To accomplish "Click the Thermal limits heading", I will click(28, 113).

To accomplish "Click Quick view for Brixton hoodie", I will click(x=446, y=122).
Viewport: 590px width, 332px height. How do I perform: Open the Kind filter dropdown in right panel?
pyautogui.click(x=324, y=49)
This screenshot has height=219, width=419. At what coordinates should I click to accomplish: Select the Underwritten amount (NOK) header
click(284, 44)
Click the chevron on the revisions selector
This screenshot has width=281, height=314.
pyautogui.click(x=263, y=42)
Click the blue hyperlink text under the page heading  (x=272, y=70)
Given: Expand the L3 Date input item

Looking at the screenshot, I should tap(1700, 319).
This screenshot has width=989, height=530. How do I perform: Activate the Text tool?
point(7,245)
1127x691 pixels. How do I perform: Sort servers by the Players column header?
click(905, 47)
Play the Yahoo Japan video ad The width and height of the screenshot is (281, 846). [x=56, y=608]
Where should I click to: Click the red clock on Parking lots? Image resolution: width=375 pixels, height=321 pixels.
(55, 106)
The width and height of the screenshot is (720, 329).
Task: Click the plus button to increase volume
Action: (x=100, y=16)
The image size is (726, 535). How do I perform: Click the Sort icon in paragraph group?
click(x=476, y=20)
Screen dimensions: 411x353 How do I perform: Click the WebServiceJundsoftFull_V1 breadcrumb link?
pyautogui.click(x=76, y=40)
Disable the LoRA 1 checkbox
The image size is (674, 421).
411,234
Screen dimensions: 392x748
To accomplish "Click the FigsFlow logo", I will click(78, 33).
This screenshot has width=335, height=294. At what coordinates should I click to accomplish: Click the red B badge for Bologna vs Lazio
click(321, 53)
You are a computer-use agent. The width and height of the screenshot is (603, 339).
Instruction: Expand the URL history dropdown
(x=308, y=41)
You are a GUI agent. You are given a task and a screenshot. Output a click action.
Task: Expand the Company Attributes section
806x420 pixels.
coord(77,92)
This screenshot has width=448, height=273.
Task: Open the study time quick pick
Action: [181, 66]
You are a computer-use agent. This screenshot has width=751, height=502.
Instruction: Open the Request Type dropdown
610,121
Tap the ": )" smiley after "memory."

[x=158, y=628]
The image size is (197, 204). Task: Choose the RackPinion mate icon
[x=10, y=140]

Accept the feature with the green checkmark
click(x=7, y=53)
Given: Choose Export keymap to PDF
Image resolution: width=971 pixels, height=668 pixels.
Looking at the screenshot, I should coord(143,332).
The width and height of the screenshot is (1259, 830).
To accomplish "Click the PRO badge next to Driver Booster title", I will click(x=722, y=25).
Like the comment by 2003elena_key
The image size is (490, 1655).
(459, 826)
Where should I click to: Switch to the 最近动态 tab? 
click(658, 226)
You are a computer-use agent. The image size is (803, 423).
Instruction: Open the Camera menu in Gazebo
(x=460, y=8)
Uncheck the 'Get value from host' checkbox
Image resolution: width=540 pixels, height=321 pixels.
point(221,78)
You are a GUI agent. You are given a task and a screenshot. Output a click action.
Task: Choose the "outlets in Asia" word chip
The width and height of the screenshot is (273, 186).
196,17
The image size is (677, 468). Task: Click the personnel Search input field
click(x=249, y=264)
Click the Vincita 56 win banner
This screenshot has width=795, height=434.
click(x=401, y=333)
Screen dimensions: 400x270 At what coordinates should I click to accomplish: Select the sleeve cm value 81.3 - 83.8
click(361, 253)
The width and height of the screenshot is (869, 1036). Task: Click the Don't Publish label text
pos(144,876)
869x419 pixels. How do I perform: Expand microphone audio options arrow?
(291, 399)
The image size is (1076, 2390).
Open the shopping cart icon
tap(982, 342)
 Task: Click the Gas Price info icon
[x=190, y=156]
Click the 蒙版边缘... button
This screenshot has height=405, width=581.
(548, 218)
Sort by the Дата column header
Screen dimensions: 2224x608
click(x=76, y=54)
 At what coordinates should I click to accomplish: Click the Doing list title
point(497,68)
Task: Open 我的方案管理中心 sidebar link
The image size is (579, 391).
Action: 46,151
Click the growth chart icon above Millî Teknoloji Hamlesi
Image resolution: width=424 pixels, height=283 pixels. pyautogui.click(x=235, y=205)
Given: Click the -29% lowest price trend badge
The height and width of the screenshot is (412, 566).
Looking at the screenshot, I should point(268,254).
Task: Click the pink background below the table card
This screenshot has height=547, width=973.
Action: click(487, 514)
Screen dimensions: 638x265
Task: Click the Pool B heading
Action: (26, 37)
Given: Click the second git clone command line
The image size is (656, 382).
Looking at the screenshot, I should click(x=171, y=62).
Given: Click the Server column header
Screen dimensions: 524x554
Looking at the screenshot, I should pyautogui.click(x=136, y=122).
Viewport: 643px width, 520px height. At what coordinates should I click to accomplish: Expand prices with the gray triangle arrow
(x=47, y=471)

************

An exact copy of all the entries above is what is needed.

To accomplish "Click the Thermal limits heading", I will click(28, 113).

To accomplish "Click Quick view for Brixton hoodie", I will click(x=446, y=122).
Viewport: 590px width, 332px height. How do I perform: Open the Kind filter dropdown in right panel?
pyautogui.click(x=324, y=49)
This screenshot has height=219, width=419. At what coordinates should I click to accomplish: Select the Underwritten amount (NOK) header
click(284, 44)
Click the chevron on the revisions selector
This screenshot has width=281, height=314.
pyautogui.click(x=263, y=42)
Click the blue hyperlink text under the page heading  (x=272, y=70)
Given: Expand the L3 Date input item

Looking at the screenshot, I should tap(1700, 319).
This screenshot has width=989, height=530. How do I perform: Activate the Text tool?
point(7,245)
1127x691 pixels. How do I perform: Sort servers by the Players column header?
click(905, 47)
Play the Yahoo Japan video ad The width and height of the screenshot is (281, 846). [x=56, y=608]
Where should I click to: Click the red clock on Parking lots? Image resolution: width=375 pixels, height=321 pixels.
(55, 106)
The width and height of the screenshot is (720, 329).
Task: Click the plus button to increase volume
Action: (x=100, y=16)
The image size is (726, 535). How do I perform: Click the Sort icon in paragraph group?
click(x=476, y=20)
Screen dimensions: 411x353 How do I perform: Click the WebServiceJundsoftFull_V1 breadcrumb link?
pyautogui.click(x=76, y=40)
Disable the LoRA 1 checkbox
The image size is (674, 421).
411,234
Screen dimensions: 392x748
To accomplish "Click the FigsFlow logo", I will click(78, 33).
This screenshot has width=335, height=294. At what coordinates should I click to accomplish: Click the red B badge for Bologna vs Lazio
click(321, 53)
You are a computer-use agent. The width and height of the screenshot is (603, 339).
Instruction: Expand the URL history dropdown
(x=308, y=41)
You are a GUI agent. You are given a task and a screenshot. Output a click action.
Task: Expand the Company Attributes section
806x420 pixels.
coord(77,92)
This screenshot has width=448, height=273.
Task: Open the study time quick pick
Action: [181, 66]
You are a computer-use agent. This screenshot has width=751, height=502.
Instruction: Open the Request Type dropdown
610,121
Tap the ": )" smiley after "memory."

[x=158, y=628]
The image size is (197, 204). Task: Choose the RackPinion mate icon
[x=10, y=140]

Accept the feature with the green checkmark
click(x=7, y=53)
Given: Choose Export keymap to PDF
Image resolution: width=971 pixels, height=668 pixels.
Looking at the screenshot, I should coord(143,332).
The width and height of the screenshot is (1259, 830).
To accomplish "Click the PRO badge next to Driver Booster title", I will click(x=722, y=25).
Like the comment by 2003elena_key
The image size is (490, 1655).
(459, 826)
Where should I click to: Switch to the 最近动态 tab? 
click(658, 226)
You are a computer-use agent. The image size is (803, 423).
Instruction: Open the Camera menu in Gazebo
(x=460, y=8)
Uncheck the 'Get value from host' checkbox
Image resolution: width=540 pixels, height=321 pixels.
point(221,78)
You are a GUI agent. You are given a task and a screenshot. Output a click action.
Task: Choose the "outlets in Asia" word chip
The width and height of the screenshot is (273, 186).
196,17
The image size is (677, 468). Task: Click the personnel Search input field
click(x=249, y=264)
Click the Vincita 56 win banner
This screenshot has width=795, height=434.
click(x=401, y=333)
Screen dimensions: 400x270 At what coordinates should I click to accomplish: Select the sleeve cm value 81.3 - 83.8
click(361, 253)
The width and height of the screenshot is (869, 1036). Task: Click the Don't Publish label text
pos(144,876)
869x419 pixels. How do I perform: Expand microphone audio options arrow?
(291, 399)
The image size is (1076, 2390).
Open the shopping cart icon
tap(982, 342)
 Task: Click the Gas Price info icon
[x=190, y=156]
Click the 蒙版边缘... button
This screenshot has height=405, width=581.
(548, 218)
Sort by the Дата column header
Screen dimensions: 2224x608
click(x=76, y=54)
 At what coordinates should I click to accomplish: Click the Doing list title
point(497,68)
Task: Open 我的方案管理中心 sidebar link
The image size is (579, 391).
Action: 46,151
Click the growth chart icon above Millî Teknoloji Hamlesi
Image resolution: width=424 pixels, height=283 pixels. pyautogui.click(x=235, y=205)
Given: Click the -29% lowest price trend badge
The height and width of the screenshot is (412, 566).
Looking at the screenshot, I should point(268,254).
Task: Click the pink background below the table card
This screenshot has height=547, width=973.
Action: click(487, 514)
Screen dimensions: 638x265
Task: Click the Pool B heading
Action: (26, 37)
Given: Click the second git clone command line
The image size is (656, 382).
Looking at the screenshot, I should click(x=171, y=62).
Given: Click the Server column header
Screen dimensions: 524x554
Looking at the screenshot, I should pyautogui.click(x=136, y=122).
Viewport: 643px width, 520px height. At what coordinates should I click to accomplish: Expand prices with the gray triangle arrow
(x=47, y=471)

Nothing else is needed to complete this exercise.